Pure biofeedback training consists of operant conditioning. That is, the subject learns to regulate his or her physiology in the right direction because of the feedback, which can be as simple as a pleasant image appearing on a computer screen or as complicated as a car moving faster around a racetrack; pure biofeedback involves changing physiology in response to positive reinforcement of some sort.
In practice, we generally employ biofeedback-assisted stress management (BFSM) rather than pure biofeedback. With BFSM, the subject learns to change physiology in the direction of health and wellness by learning techniques of stress management. The coach teaches the subject various relaxation techniques, such as slow and rhythmic breathing, guided imagery, progressive muscle relaxation, mindfulness, assertiveness, and how to change negative thought patterns. With regular practice, the subject learns to change the physiologic parameters by relaxing the body. For example, instead of instructing the subject to “increase your finger temperature” and assume that the subject will achieve this because doing so will make the light bulb on the screen glow more intensely, the BFSM coach may instead talk with the subject about eliminating stressful thoughts, learning to relax, and the fingers warming in response to the body relaxing.
We distinguish between techniques of stress management, some of which are mentioned above, and psychotherapy, which can certainly be effectively combined with biofeedback, but which we do not provide in our research studies. Coupling stress management techniques with biofeedback helps the subject change physiologic parameters in the direction of wellness and acquire tools that can be used in everyday life when stressful events arise. The objective of BFSM training is not just to change physiology, but also to change the way subjects respond to stressful events in daily life; ie, react to fewer events, react less intensely when they do react, and recover more quickly.

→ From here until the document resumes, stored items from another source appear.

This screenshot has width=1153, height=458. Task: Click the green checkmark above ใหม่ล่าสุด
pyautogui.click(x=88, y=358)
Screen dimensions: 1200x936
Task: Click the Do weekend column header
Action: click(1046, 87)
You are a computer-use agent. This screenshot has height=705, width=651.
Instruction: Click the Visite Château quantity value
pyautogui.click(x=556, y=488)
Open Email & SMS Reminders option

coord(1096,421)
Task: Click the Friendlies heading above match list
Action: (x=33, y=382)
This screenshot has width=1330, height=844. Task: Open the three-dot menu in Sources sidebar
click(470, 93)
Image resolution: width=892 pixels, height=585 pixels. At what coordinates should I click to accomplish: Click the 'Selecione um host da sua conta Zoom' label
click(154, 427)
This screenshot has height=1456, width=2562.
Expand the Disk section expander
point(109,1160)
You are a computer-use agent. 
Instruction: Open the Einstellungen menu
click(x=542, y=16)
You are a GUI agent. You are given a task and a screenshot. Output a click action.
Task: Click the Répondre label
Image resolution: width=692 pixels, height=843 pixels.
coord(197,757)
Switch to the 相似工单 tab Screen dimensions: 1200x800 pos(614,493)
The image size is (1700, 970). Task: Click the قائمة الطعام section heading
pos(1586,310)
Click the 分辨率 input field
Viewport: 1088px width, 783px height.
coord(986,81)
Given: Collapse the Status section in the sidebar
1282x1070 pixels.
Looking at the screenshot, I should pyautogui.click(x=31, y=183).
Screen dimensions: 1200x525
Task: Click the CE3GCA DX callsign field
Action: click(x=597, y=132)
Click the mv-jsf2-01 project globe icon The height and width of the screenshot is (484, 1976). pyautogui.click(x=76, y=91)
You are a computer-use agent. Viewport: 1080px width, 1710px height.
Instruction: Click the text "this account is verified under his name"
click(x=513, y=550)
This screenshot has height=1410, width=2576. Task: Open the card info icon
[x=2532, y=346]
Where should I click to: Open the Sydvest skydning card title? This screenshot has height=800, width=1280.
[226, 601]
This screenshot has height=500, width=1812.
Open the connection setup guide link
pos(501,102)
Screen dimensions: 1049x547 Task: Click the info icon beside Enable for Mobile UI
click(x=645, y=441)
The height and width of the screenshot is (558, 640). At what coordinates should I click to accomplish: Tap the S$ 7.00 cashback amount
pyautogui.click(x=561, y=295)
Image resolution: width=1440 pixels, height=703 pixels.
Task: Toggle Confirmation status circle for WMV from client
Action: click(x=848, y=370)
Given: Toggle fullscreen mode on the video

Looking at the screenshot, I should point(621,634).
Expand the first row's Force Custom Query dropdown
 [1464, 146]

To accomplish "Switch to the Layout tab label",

BIOFEEDBACK-ASSISTED STRESS MANAGEMENT IN CARDIOVASCULAR DISEASE
We are currently studying the effects of BFSM in patients with cardiovascular disease, including both heart failure and stable coronary artery disease. Patients with cardiovascular disease often are functionally limited, and they also experience psychologic distress related to physical limitations and other life stressors. Both the physical limitations and the psychologic distress impact quality of life. We hypothesize that BFSM will teach our patients techniques of stress management, both mental and physiologic, that will help relieve their psychologic distress and improve their quality of life. BFSM will also potentially decrease the overactivation of the sympathetic branch of the autonomic nervous system, which is common in cardiovascular disease, and correspondingly upregulate the contribution of the parasympathetic branch of the autonomic nervous system, which should be beneficial.3
A PROMISING TECHNIQUE IN HEART FAILURE
We are currently studying the effects of BFSM in patients with end-stage heart failure who are awaiting heart transplant at Cleveland Clinic.4 As noted in a recent review, biofeedback is a promising technique in heart failure that patients may be able to use to consciously regulate their autonomic nervous systems.5 We hypothesize that BFSM training will interfere with the overactivation of the sympathetic nervous system that is characteristic of heart failure, and that this will reverse the cellular and molecular remodeling that occurs in the failing human heart.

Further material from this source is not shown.